2. The Hatching Farm - New Eggs & The Egg Repository

This week, Ivan Raikov has released a new egg called iexpr, which is an implementation of the indentation-sensitive alternative syntax for s-expressions described in SRFI-49. Now you can convince all your Pythonic friends and other parenthophobes to give Chicken a try!

Furthermore, Ivan has also converted more of his eggs' documentation from the old eggdoc format to the wiki. Well done, Ivan!

This week's Gazette editor, Peter Bex, has fixed a bug in uri-common which caused some servers to reject requests with parameters containing certain non-alphanumeric characters. He's also fixed a potential race condition in Spiffy that could cause it to stop accepting incoming requests after a while.

Last week's Gazette editor, Alaric Snell-Pym, has picked up work on his Ugarit backup library/program again, fixing a few bugs and working on a way to get rid of the big list of required eggs.

And last but not least, Mario Domenech Goulart has made a few bugfixes and enhancements in autoform-postgresql, awful, salmonella and spiffy-request-vars.

3. The Core - Bleeding Edge Development

A new branch called pointer-vectors has been created by Felix. This branch is intended to add a new data structure that describes a vector type much like u8vector but containing foreign C-pointers instead of bytes. This maps to the C type of void ** in the FFI.

Several people have graciously tested the make-refactoring branch and provided feedback. This resulted in two bugs being found that were also present in the original code: one linking problem on Cygwin, one problem with incorrect nursery size on Cygwin and one problem with u8vectors on PowerPC platforms. These bugs have all been fixed in experimental and merged into make-refactoring.

Thanks to everyone who has tested this branch! We could still use some test results from Solaris and some more testing on Windows and Haiku though, so please help out if you are running Chicken on one of those platforms! If you're unsure on how to test or need help, please write to the mailinglist.

4. Chicken Talk

It was relatively quiet on the mailinglist this week, with only two threads, aside from the release announcement and cywin update:

The first was a thread about autoloading of optional egg dependencies, started by Alaric Snell-Pym. He also observed a slightly annoying behaviour in how Chicken handles autoloaded imports, which resulted in a bugreport after Alex Shinn chimed in to suggest a solution to get rid of this behaviour.

The other was another thread about packaging eggs by Jim Pryor, who reported some problems and inconsistencies in a few eggs.
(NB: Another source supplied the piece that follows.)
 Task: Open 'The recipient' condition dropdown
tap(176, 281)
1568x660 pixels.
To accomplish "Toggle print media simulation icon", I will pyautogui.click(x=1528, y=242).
These have now been fixed, which should make it easier for others who wish to make egg packages for their operating system.

In other news, Christian Kellermann has converted his weblog from the Perl-powered Blosxom to the Chicken-powered Hyde, the software that is also used to publish this Gazette. Perhaps he'll blog about how the conversion was done (hint, hint :P)
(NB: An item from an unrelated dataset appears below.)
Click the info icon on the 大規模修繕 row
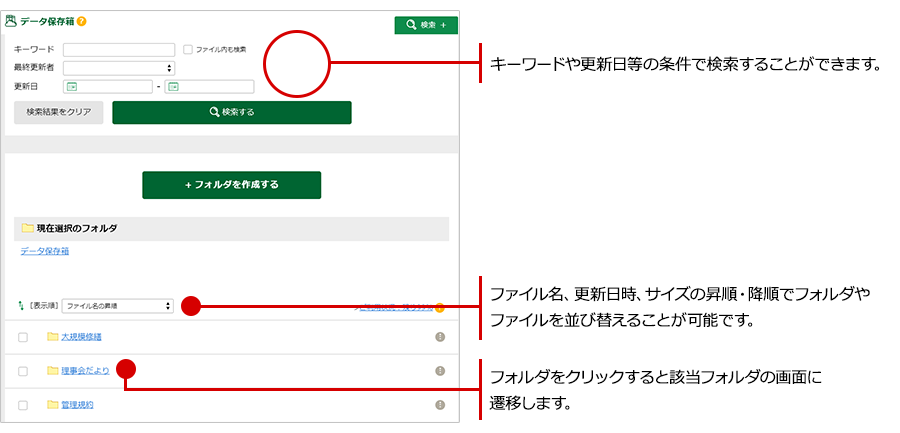 point(439,337)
5. Omelette Recipes - Tips and Tricks

This week's featured egg is the iset egg ("iset" is short for "integer set"). It is a very useful egg for when you need to keep around arbitrarily large sets of integers. For example, in the 9p egg I used iset's bit-vectors to keep track of open file descriptor numbers that were passed to a 9p server. For another use case, see the utf8 egg, which uses isets to represent SRFI-14 character sets on the full Unicode range, storing the integer value of each character.

How does it work? First of all, this egg actually provides two APIs. You'll need to determine which of these you want to use: full integer sets or simple bit-vectors.

If your integer sets are either sparse (have big gaps in them) or dense (have large full ranges of integers in them), or you need to perform a lot of set algebra or want to use higher order functions like "map" and "fold" on them, you probably want to go with isets.

If in doubt, go with isets. They are implemented on top of bit-vectors and the overhead they add is not that big. But when you are using bit-vectors when you should be using isets, you pay for it dearly in terms of efficiency. But we'll start with explaining bit-vectors first.

You could regard bit-vectors as a sort of extension of the basic srfi-4 vector types. They have slightly different semantics, however. Where u8vectors have u8vector-ref which returns a number representing the numberic byte value at that position, bit-vectors have bit-vector-ref which returns #t if the bit is set and #f when it is not set. Also, very importantly, they provide a functional API, so no messing around with exclamation-mark procedures, unless you really want to!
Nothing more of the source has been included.